(Text provided):
═══

With 4 spaces for clearer nesting:

>>> from coola.summary import (
...     SummarizerRegistry,
...     MappingSummarizer,
...     SequenceSummarizer,
...     DefaultSummarizer,
... )
>>> registry = SummarizerRegistry()
>>> registry.register(object, DefaultSummarizer())
>>> registry.register(list, SequenceSummarizer(num_spaces=4))
>>> registry.register(dict, MappingSummarizer(num_spaces=4))
>>> print(registry.summarize(data, max_depth=3))
<class 'dict'> (length=2)
    (a): <class 'list'> (length=3)
            (0): <class 'int'> 1
            (1): <class 'int'> 2
            (2): <class 'int'> 3
    (b): <class 'dict'> (length=1)
            (nested): <class 'str'> value

Working with NumPy and PyTorch

NumPy Arrays

The NDArraySummarizer creates compact summaries of NumPy arrays:

>>> import numpy as np
>>> from coola.summary import SummarizerRegistry, NDArraySummarizer, DefaultSummarizer
>>> registry = SummarizerRegistry()
>>> registry.register(object, DefaultSummarizer())
>>> registry.register(np.ndarray, NDArraySummarizer())
>>> arr = np.arange(100).reshape(10, 10)
>>> print(registry.summarize(arr))

═══

(Source material):
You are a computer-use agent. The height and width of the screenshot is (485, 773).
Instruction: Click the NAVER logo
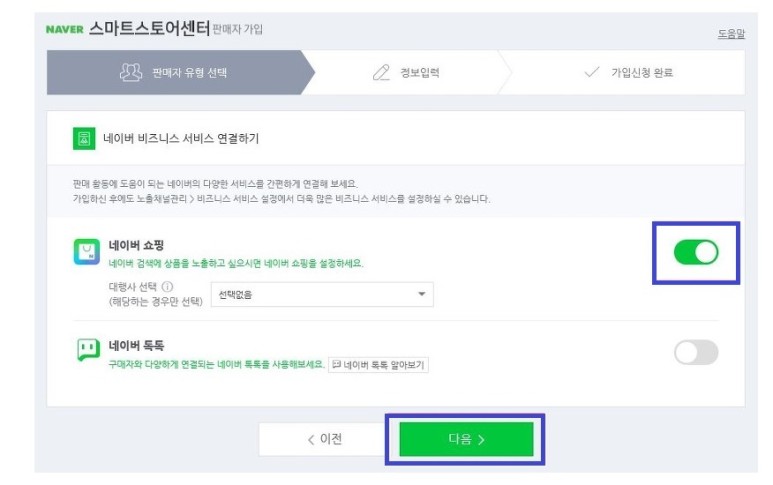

═══

(Prompt 1):
In the summarizer text, reproduce everything between "With 4 spaces" and "<class 'dict'> (length=2)", inclusive.
(Prompt 2):
Translate this sentence from the summarizer text into Spanish: "The NDArraySummarizer creates compact summaries of NumPy arrays:"
(Prompt 3):
According to the summarizer text, what value is given for max_depth in the summarize call?

(Finished answer 1):
With 4 spaces for clearer nesting:

>>> from coola.summary import (
...     SummarizerRegistry,
...     MappingSummarizer,
...     SequenceSummarizer,
...     DefaultSummarizer,
... )
>>> registry = SummarizerRegistry()
>>> registry.register(object, DefaultSummarizer())
>>> registry.register(list, SequenceSummarizer(num_spaces=4))
>>> registry.register(dict, MappingSummarizer(num_spaces=4))
>>> print(registry.summarize(data, max_depth=3))
<class 'dict'> (length=2)

(Finished answer 2):
El NDArraySummarizer crea resúmenes compactos de arreglos de NumPy:

(Finished answer 3):
3